At 22:11 10/12/2000 +0100, Stas Bekman wrote:
>Am I correct to say that it's wrong to tie the dbm file in startup.pl and
>than share it across the children? 
> [snip]
>I think that unexpected things may happen since %My::Tied::btree has only
>one file descriptor, and different processes accessing the dbm file at the
>same time will mess it up, since the dbm iterator (or think of it as
>seek() ) will jump wildly to satisfy requests from different processes and
>wrecking havoc with methods like keys(), each() and similar...
>
>Am I correct here? If so there is a bad suggestion in the guide which
>should be corrected :(

I don't know whether or not you're correct as I haven't tested this (which
I guess is the only way to really know :). I don't much about fd's either,
but one thing that I think could cause trouble is indeed each() and keys(),
and this applies to any kind of tied hash, not just dbm tied hashes. Behind
the scenes, each() is implemented in tied interface through FIRSTKEY() and
NEXTKEY(). Typically, those two methods will do some housekeeping in order
to emulate a rational behaviour for each().

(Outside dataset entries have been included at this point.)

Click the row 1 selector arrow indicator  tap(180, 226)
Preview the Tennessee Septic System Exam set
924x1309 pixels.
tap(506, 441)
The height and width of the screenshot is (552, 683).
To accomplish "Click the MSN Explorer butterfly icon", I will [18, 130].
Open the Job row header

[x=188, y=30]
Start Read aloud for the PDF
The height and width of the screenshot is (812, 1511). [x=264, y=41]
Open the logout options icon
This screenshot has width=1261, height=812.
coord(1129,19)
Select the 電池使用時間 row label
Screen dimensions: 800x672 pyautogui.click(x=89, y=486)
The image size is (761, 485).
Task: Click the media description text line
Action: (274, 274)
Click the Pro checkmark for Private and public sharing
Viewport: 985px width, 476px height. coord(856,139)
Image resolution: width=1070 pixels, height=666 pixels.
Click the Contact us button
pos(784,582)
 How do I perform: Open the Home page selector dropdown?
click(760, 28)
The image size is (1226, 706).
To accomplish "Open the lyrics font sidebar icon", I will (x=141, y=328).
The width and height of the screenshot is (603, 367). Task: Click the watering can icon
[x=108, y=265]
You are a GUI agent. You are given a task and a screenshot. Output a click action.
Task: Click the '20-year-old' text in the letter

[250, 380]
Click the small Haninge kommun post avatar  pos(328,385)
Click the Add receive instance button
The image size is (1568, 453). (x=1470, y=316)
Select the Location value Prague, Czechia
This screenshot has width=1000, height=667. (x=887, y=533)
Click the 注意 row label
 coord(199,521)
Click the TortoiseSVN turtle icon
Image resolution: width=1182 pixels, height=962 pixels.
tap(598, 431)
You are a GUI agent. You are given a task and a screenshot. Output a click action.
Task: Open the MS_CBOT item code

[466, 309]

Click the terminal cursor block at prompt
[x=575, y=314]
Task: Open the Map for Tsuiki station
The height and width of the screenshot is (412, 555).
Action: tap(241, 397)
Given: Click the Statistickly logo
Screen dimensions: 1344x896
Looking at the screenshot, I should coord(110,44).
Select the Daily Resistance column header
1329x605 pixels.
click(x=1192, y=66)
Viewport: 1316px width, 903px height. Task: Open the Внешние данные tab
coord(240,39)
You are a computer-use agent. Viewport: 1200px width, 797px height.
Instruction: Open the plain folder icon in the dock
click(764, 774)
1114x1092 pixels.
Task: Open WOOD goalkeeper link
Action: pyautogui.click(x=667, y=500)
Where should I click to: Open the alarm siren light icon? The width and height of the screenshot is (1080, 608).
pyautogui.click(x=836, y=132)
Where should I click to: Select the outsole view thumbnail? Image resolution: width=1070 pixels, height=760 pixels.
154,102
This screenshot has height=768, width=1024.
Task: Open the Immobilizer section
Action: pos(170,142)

Say for instance you have a tied hash that's internally represented as an
array (for whatever reason). The first time you call each() on your tied
hash, it will call FIRSTKEY(). FIRSTKEY will return the first element of
the array, and in order for NEXTKEY() to know what it must return, it will
set an attribute of the tied object to 0, ie the position in the array of
the element that was last returned. The next time each() is called,
NEXTKEY() will return the next element and increment that attribute, and so
on until there are no elements left and NEXTKEY returns undef. If another
process jumps in and FIRSTKEY is called again while the first one is
accessing the keys, the attribute will get reset, and then it will call
NEXTKEY too and you will get strange increments.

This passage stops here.